[Records from a dataset]

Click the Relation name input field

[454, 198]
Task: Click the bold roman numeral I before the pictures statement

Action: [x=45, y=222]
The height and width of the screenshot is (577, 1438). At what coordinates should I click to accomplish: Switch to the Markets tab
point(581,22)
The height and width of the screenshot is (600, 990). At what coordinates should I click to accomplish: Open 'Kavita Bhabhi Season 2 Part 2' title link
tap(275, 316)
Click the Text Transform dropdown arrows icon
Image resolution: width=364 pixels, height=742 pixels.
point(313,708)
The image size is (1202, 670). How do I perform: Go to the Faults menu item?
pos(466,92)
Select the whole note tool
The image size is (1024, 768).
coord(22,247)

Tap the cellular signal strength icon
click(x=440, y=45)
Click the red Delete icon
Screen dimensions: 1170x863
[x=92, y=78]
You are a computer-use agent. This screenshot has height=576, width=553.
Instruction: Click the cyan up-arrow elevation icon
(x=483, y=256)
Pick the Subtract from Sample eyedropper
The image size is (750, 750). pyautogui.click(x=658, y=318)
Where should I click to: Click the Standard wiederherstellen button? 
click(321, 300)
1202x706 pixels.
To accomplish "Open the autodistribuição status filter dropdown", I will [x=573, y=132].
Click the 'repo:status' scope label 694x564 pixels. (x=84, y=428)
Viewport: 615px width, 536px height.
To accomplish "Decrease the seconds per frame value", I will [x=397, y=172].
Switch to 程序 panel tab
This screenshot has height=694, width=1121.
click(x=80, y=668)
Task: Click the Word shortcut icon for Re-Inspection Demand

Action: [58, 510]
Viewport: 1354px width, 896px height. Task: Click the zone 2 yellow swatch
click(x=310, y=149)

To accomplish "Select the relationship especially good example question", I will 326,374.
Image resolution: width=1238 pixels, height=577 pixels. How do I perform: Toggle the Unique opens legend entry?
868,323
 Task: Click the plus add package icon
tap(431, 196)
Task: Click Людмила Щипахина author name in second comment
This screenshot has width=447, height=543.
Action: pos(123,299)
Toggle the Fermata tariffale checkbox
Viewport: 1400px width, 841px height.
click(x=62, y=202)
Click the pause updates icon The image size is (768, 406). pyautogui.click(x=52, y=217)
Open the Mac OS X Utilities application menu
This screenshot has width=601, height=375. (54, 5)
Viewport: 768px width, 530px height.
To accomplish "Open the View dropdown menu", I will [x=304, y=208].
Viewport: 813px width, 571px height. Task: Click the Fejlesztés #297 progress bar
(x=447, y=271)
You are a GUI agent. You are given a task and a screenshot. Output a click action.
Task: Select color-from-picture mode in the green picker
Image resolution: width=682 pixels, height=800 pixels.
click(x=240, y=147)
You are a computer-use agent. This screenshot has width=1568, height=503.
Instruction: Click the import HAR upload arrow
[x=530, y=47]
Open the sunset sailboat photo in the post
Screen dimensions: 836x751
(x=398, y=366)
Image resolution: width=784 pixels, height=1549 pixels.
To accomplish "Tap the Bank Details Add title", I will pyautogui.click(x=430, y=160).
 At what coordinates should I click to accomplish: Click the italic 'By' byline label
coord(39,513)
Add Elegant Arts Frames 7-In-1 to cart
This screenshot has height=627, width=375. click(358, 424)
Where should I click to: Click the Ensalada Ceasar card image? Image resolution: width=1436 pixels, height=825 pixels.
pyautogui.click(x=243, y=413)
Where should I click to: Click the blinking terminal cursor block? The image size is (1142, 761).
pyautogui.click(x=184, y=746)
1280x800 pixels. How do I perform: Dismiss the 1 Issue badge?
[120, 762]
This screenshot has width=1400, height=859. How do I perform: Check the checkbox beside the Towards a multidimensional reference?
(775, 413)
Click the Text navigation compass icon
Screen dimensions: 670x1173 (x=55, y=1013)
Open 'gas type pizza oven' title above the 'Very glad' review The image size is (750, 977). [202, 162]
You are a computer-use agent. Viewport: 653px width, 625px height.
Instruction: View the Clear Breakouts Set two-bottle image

ACTIVITY
Search the entries for the word "computer" and copy every line that has it.

OUTPUT OF THE TASK
You are a computer-use agent. This screenshot has height=576, width=553.
You are a computer-use agent. This screenshot has width=1568, height=503.
You are a computer-use agent. Viewport: 653px width, 625px height.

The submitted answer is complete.